Though at the beginning, Brooks said he never had the intention of creating the nonprofit.

“Now, I guess I’m kind of stuck with Ship in the Woods for a while,” he said. “But it’s a great thing to be a part of.”

While Brooks and his associates knew they’d have to leave the home eventually, they’ve made the most of their time there.

But now, the current owners of the property, who are in Washington, D.C., are ready to move back, demolish the structure and build their dream home.

“It’d be sad to see this house go, but we don’t want to keep someone from their dream as well,” Brooks said.

While Brooks couldn’t say where they might be landing next, wherever it is, they’ll still be sailing under the moniker of Ship in the Woods.
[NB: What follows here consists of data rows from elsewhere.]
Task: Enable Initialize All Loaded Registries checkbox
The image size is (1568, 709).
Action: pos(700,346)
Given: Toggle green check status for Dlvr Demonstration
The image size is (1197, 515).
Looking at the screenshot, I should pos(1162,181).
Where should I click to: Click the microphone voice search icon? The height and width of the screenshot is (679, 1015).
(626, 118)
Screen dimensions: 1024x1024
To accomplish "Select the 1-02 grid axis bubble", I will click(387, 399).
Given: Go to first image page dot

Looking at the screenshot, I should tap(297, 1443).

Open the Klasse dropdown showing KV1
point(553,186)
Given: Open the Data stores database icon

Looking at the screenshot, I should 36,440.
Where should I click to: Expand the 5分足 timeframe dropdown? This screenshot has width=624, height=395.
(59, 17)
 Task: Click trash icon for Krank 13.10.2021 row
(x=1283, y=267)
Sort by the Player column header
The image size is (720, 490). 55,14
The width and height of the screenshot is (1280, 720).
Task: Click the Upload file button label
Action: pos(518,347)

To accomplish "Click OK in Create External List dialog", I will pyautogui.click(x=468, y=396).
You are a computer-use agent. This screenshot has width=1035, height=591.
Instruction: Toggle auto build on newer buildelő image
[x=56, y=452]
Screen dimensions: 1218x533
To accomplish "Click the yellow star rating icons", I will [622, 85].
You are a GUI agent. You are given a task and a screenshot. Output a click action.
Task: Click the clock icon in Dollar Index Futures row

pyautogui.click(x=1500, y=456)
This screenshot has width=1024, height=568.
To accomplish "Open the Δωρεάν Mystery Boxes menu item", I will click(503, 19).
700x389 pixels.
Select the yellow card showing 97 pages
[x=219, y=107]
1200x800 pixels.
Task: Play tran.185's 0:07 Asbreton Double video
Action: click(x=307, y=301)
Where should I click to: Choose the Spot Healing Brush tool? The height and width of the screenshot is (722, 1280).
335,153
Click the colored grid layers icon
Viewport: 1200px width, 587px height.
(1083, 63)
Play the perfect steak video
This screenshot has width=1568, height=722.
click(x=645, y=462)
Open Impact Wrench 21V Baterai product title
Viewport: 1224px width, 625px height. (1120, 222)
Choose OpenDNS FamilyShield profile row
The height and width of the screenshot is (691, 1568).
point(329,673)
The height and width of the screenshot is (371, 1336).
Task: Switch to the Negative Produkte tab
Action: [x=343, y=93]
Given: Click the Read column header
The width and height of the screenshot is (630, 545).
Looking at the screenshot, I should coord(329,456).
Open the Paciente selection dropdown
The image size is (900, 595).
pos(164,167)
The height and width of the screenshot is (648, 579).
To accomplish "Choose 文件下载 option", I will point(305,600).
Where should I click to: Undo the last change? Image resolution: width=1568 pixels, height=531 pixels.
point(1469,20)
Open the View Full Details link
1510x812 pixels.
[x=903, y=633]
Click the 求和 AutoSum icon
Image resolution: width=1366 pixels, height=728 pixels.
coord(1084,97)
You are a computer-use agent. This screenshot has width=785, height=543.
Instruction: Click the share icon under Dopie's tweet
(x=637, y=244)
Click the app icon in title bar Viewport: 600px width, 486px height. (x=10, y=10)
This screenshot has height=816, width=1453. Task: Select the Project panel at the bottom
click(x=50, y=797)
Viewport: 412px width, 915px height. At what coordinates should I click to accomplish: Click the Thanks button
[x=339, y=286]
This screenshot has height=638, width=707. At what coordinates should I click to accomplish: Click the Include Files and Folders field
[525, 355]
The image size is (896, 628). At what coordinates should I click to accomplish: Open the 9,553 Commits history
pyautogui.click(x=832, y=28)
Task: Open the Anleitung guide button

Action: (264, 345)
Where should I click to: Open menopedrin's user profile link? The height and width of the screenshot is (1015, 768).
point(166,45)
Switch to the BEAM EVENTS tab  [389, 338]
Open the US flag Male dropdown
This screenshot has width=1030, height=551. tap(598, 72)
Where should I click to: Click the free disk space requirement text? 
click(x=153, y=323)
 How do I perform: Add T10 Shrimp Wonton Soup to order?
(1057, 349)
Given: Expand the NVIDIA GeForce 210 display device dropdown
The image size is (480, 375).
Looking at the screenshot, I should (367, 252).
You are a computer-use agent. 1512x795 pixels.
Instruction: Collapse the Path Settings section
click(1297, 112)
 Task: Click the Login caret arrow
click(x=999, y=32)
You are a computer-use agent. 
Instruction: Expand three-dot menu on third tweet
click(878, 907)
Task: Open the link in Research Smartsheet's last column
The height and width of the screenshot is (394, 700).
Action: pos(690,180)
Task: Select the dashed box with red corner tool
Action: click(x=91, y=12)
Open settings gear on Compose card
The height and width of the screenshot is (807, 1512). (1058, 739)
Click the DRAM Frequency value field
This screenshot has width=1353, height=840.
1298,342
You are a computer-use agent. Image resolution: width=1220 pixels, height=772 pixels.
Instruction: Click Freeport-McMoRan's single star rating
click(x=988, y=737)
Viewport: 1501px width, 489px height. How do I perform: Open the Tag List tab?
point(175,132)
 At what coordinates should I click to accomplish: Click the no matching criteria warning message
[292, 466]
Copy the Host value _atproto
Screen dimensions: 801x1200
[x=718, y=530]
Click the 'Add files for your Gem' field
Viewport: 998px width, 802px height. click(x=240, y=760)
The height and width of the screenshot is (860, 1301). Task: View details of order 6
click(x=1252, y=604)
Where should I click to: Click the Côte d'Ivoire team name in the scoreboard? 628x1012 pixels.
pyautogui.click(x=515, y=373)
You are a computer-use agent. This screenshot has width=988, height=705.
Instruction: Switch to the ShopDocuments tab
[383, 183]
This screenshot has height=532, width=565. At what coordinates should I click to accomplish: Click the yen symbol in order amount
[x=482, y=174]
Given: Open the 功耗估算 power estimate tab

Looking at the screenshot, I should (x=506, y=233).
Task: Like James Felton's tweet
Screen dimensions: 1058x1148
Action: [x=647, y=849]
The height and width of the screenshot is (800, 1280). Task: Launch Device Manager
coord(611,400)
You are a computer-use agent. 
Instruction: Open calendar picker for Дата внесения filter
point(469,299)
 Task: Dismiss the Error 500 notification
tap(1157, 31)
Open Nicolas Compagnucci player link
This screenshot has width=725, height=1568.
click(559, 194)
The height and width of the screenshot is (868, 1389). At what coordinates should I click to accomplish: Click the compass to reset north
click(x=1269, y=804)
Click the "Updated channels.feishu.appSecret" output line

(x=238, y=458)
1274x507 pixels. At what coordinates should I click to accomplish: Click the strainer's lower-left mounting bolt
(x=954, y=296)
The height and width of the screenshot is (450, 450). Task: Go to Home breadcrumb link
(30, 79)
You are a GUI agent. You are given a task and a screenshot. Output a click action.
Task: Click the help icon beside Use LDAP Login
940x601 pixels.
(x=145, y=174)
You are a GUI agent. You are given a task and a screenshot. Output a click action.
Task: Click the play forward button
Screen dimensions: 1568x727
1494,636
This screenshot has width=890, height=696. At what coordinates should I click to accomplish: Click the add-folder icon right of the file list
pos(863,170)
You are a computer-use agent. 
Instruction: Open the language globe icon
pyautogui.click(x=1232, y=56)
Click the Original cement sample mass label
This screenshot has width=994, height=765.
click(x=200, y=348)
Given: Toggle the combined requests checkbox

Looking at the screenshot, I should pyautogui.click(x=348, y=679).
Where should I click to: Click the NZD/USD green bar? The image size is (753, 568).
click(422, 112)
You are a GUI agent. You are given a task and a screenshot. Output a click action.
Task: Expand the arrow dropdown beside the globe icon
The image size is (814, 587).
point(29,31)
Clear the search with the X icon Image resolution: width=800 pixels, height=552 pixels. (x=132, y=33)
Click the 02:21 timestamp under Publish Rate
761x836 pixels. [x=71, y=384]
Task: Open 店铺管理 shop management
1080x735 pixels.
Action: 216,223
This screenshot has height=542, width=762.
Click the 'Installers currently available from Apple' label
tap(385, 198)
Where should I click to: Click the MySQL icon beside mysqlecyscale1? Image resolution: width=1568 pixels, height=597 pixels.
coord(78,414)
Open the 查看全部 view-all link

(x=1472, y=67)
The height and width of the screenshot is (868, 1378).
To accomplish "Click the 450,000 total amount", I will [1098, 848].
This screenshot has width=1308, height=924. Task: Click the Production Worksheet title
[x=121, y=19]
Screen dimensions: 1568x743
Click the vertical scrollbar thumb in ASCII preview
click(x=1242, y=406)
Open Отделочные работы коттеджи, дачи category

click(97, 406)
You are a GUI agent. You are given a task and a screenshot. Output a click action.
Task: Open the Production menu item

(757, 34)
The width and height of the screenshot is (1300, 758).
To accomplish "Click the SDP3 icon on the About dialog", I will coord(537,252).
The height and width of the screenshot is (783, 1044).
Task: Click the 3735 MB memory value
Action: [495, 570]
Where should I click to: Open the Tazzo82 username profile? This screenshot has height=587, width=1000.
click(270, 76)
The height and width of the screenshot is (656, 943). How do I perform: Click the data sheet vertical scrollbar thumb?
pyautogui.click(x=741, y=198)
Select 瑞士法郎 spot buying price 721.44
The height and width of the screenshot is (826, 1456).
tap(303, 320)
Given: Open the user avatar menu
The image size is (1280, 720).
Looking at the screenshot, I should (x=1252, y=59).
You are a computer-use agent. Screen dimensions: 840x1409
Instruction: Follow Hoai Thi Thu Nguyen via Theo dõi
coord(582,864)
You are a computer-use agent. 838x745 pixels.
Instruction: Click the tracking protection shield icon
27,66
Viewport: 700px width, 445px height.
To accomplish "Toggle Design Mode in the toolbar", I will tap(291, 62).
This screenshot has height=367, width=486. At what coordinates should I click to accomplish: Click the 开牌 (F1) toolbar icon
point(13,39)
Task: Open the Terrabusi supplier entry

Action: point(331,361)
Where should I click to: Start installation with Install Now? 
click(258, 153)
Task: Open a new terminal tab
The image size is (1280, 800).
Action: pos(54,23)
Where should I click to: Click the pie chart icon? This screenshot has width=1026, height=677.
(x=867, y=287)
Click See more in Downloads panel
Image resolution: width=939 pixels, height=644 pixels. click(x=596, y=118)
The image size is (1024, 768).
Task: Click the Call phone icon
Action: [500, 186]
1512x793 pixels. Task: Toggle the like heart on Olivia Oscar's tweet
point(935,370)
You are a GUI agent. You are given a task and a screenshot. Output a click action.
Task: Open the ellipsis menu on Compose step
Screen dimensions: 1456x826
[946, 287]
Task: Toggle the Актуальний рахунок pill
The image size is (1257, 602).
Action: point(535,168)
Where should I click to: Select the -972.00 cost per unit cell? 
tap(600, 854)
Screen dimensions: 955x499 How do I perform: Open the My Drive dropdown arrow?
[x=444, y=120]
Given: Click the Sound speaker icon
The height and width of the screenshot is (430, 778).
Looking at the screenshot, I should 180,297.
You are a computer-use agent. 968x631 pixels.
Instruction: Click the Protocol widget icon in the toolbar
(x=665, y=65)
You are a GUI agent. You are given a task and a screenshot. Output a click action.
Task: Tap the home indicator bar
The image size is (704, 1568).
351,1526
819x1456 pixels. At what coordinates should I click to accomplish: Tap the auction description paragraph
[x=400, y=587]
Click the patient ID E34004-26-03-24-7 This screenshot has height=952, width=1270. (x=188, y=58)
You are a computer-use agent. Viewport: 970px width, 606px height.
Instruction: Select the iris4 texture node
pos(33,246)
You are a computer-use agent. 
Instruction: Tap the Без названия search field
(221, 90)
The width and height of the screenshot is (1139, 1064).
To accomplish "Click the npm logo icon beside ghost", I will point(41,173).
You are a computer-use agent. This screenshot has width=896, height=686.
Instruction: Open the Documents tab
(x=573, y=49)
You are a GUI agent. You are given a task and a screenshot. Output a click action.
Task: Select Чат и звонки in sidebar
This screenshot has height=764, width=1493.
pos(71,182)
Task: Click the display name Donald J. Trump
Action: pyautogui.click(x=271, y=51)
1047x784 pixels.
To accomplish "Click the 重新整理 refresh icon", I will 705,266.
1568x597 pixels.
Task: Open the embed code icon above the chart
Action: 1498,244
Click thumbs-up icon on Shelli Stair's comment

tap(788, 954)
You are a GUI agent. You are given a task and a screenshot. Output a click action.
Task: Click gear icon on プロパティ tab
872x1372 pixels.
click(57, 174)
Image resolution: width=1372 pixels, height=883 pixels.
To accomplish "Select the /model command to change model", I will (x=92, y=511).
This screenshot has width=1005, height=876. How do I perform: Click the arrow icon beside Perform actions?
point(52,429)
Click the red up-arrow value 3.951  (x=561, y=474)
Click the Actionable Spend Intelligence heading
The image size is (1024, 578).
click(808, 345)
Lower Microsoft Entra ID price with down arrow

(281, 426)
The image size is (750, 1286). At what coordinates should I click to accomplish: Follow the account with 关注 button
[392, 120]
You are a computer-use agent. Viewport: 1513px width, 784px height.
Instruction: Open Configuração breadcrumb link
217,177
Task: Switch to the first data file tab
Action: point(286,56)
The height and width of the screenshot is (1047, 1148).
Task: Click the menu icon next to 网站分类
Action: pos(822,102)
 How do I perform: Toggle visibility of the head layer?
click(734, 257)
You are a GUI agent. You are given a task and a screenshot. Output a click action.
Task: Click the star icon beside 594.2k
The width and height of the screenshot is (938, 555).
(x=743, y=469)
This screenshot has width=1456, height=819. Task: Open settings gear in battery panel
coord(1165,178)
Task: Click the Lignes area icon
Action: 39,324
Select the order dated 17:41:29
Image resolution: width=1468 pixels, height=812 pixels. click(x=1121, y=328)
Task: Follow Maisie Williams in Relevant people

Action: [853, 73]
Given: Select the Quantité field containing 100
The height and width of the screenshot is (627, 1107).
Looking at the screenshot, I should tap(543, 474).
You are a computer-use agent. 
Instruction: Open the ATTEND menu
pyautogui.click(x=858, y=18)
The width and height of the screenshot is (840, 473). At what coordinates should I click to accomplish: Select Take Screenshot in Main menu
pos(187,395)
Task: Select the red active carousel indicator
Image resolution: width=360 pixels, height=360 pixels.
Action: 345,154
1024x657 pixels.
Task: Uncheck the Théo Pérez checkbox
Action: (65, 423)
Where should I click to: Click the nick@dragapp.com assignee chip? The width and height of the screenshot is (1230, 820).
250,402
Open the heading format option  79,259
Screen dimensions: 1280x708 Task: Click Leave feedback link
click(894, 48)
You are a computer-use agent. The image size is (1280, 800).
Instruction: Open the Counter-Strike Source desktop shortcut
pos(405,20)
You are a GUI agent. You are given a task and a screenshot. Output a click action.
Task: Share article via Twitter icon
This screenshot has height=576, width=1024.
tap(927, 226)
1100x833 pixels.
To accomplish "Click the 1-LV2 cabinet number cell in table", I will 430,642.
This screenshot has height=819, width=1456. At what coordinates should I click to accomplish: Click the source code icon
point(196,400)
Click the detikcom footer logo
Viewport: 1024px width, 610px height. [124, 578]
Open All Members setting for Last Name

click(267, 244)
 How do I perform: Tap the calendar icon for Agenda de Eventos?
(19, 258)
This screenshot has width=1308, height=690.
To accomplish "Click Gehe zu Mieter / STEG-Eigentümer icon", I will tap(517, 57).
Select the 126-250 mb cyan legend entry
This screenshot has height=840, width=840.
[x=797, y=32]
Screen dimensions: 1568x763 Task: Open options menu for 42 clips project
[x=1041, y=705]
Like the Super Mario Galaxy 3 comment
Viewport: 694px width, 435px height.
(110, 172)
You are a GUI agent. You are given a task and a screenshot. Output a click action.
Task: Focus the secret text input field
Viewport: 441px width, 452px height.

The old mid-century home was built in 1954 by photographer Harry Crosby, with one of its owners being actor George Brent.

The home is rife with objects left behind from previous events — objects that will eventually need to be packed up: A geodesic dome covered over with the remnants of melted down candles, a side room wrapped floor to ceiling with vinyl wall paper from artists the de la Torre brothers, and outside a wooden structure dubbed the Rhodospin.

Working with the New School of Architectural Design to build the Rhodospin, the structure gives an experience of perception based on the work of Patrick Cavanaugh, a vision scientist, who also was one of the house’s guest lecturers.

“I think that’s the attraction for Ship in the Woods, is that it’s more of like an immersive experience of these interactive installations,” Brooks said. “It’s not so much just art that you put up on the wall kind of thing.”

A lot of the shows that are put on at the house are conceptual-based.

“It’s not just flat work, or landscape painting or ocean painting or surf stuff. It’s academic,” Brooks said.

For Brooks, a Pittsburgh, Penn. native, who came out to the West Coast almost 10 years ago, and without knowing too many other people out here, it was a chance for something different, he explained.

Now he knows a lot of people in San Diego and the work he and the others have done with their nonprofit have captured the attentions of plenty of artists, musicians, educators, scientists and idea-makers locally and around the country.

But Brooks said he feels what they’re doing in the art world is definitely having an impact, especially in the North County, by showing that art is not just something that’s in an institution or box gallery, that it’s part of everyday life and that you can have these dialogs within your own home.

In between seeking new ports, the group has been putting on events around the county. Their latest, scheduled for July 17, is at the Lafayette Hotel in downtown and will feature music by former professional skateboarder Tommy Guerrero.

They also are hosting an Indiegogo campaign through August to help raise funds for the nonprofit, including selling a 44-track music compilation from the bands that have performed at the house.

Brooks said he’s alerted his neighbors that they’ll soon be hoisting up their anchor.

Over the years, they’ve had “mixed” responses from the neighborhood, though mostly they’ve become friends with the majority of them, Brooks explained.

He said he could understand some issues with neighbors, namely parking.

But the neighbors who haven’t come to the shows don’t know what exactly goes on or the people that come, Brooks added.

Though he was quick to point out that it’s not a party house.